→ **Work to complete**: Render the material as a Markdown table with columns "Row" and "Line," one row per line, starting at the top and ending with the line containing "point(334,350)". Leave out blank lines.
== Records provided ==
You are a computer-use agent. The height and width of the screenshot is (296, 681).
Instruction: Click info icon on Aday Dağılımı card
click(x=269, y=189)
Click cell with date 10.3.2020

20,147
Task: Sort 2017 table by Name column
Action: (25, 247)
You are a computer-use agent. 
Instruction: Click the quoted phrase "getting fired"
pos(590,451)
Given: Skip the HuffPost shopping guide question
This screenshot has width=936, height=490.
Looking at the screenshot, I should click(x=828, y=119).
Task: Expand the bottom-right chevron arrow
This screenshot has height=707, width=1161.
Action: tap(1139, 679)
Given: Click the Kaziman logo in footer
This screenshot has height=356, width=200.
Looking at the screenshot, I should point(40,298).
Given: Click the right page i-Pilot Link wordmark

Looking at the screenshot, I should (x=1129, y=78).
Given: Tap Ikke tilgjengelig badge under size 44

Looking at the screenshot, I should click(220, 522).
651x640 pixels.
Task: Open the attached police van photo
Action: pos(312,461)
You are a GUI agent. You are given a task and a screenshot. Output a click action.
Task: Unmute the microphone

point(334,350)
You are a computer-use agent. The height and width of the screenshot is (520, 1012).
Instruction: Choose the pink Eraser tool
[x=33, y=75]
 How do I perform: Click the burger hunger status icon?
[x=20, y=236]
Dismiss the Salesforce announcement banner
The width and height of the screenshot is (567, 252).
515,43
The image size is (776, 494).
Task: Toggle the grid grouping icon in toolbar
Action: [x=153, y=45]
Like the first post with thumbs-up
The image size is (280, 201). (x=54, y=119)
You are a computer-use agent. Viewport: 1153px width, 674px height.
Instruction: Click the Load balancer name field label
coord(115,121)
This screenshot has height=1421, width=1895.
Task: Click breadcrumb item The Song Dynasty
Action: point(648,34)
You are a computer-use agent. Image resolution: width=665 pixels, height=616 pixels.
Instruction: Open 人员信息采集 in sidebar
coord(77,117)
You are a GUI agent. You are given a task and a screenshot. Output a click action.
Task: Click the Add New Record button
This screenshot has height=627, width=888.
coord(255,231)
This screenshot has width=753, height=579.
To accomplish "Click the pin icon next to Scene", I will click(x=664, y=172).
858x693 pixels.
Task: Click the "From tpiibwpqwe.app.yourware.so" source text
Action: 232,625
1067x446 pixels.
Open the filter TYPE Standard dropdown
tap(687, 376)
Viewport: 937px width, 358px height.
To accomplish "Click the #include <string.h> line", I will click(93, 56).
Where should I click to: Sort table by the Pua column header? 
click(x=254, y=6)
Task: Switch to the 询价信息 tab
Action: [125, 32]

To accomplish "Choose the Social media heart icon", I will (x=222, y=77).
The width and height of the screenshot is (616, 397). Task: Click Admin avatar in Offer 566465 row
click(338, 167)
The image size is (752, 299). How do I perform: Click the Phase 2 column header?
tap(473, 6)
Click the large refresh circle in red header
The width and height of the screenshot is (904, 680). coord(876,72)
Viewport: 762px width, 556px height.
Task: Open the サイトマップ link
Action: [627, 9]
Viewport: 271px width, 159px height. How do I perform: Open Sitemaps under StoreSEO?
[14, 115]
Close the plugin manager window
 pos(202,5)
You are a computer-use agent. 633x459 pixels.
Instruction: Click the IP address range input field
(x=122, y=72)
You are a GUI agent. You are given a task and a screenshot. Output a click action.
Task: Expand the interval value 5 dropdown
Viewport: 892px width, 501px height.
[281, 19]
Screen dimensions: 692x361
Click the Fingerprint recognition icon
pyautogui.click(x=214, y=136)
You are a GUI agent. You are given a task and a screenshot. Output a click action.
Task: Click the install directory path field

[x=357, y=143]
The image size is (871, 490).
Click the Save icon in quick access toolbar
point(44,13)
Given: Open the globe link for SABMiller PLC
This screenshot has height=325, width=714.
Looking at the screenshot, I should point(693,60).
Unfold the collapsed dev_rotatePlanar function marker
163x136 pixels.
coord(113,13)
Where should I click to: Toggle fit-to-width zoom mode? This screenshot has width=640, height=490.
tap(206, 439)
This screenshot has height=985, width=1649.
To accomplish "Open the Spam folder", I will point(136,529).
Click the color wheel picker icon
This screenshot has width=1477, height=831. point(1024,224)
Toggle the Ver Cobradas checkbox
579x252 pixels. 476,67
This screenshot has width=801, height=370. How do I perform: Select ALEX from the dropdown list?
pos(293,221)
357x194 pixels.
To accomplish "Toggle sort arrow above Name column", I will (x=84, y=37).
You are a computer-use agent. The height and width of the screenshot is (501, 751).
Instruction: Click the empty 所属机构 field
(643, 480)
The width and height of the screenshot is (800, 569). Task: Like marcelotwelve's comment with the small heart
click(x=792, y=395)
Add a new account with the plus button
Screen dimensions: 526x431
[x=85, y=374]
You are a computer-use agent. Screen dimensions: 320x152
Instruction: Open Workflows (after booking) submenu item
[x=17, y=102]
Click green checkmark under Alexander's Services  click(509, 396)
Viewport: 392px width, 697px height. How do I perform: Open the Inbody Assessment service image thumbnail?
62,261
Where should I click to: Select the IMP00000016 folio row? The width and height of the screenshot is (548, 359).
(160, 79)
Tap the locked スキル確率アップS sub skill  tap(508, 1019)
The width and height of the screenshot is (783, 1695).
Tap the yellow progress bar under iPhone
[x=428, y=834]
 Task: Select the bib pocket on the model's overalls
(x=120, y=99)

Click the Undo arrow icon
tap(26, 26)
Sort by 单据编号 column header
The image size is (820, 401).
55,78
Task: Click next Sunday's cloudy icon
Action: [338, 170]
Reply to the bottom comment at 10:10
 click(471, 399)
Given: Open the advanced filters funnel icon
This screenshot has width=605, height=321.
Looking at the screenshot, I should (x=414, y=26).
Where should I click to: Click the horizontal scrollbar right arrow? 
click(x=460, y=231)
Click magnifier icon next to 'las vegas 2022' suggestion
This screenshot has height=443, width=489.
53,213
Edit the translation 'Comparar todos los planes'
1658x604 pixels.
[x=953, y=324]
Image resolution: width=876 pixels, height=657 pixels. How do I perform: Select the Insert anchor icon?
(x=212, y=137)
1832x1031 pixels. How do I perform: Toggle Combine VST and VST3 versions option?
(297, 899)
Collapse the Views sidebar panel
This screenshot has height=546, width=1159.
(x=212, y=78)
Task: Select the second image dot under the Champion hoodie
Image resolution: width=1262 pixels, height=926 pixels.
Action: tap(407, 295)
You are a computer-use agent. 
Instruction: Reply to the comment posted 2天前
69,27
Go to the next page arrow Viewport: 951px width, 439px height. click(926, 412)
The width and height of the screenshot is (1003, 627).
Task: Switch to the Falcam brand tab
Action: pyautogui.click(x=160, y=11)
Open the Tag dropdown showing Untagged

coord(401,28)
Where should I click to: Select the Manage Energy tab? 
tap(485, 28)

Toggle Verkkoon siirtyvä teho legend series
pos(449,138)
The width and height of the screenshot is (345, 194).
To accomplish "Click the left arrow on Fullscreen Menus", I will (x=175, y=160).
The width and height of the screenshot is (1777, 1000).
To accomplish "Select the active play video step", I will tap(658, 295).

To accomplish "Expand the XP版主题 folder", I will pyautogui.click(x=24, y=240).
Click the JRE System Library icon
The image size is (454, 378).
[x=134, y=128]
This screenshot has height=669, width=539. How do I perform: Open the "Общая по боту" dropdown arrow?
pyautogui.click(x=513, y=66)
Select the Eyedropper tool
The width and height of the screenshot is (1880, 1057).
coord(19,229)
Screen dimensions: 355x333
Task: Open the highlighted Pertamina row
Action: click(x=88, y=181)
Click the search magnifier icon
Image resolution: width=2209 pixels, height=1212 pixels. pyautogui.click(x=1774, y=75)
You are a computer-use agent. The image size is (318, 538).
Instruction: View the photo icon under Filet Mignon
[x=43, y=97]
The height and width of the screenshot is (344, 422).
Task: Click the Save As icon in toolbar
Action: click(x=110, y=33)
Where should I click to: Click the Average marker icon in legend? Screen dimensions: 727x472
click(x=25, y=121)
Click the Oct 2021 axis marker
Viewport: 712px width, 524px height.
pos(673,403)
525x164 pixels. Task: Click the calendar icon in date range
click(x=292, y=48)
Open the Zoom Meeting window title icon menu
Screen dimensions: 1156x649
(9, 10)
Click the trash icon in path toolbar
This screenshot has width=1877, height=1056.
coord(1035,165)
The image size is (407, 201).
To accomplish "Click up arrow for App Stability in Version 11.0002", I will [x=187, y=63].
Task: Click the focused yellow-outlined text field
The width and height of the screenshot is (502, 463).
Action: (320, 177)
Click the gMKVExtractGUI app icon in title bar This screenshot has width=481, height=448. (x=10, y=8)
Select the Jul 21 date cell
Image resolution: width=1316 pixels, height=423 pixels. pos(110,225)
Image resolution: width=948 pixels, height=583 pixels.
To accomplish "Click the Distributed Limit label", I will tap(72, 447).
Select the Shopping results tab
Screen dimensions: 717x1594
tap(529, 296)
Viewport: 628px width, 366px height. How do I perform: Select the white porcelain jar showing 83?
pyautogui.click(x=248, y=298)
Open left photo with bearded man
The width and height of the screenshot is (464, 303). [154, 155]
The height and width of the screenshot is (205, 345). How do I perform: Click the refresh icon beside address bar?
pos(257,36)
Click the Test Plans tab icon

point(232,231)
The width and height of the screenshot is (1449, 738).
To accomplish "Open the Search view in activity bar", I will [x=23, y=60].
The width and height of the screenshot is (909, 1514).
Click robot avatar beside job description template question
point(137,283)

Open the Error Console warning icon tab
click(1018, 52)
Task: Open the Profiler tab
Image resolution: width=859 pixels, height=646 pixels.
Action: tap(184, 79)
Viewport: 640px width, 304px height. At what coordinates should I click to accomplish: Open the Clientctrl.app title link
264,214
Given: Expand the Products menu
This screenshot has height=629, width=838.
===
→ **Answer to the problem**:
| Row | Line |
|---|---|
| 1 | You are a computer-use agent. The height and width of the screenshot is (296, 681). |
| 2 | Instruction: Click info icon on Aday Dağılımı card |
| 3 | click(x=269, y=189) |
| 4 | Click cell with date 10.3.2020 |
| 5 | 20,147 |
| 6 | Task: Sort 2017 table by Name column |
| 7 | Action: (25, 247) |
| 8 | You are a computer-use agent.  |
| 9 | Instruction: Click the quoted phrase "getting fired" |
| 10 | pos(590,451) |
| 11 | Given: Skip the HuffPost shopping guide question |
| 12 | This screenshot has width=936, height=490. |
| 13 | Looking at the screenshot, I should click(x=828, y=119). |
| 14 | Task: Expand the bottom-right chevron arrow |
| 15 | This screenshot has height=707, width=1161. |
| 16 | Action: tap(1139, 679) |
| 17 | Given: Click the Kaziman logo in footer |
| 18 | This screenshot has height=356, width=200. |
| 19 | Looking at the screenshot, I should point(40,298). |
| 20 | Given: Click the right page i-Pilot Link wordmark |
| 21 | Looking at the screenshot, I should (x=1129, y=78). |
| 22 | Given: Tap Ikke tilgjengelig badge under size 44 |
| 23 | Looking at the screenshot, I should click(220, 522). |
| 24 | 651x640 pixels. |
| 25 | Task: Open the attached police van photo |
| 26 | Action: pos(312,461) |
| 27 | You are a GUI agent. You are given a task and a screenshot. Output a click action. |
| 28 | Task: Unmute the microphone |
| 29 | point(334,350) |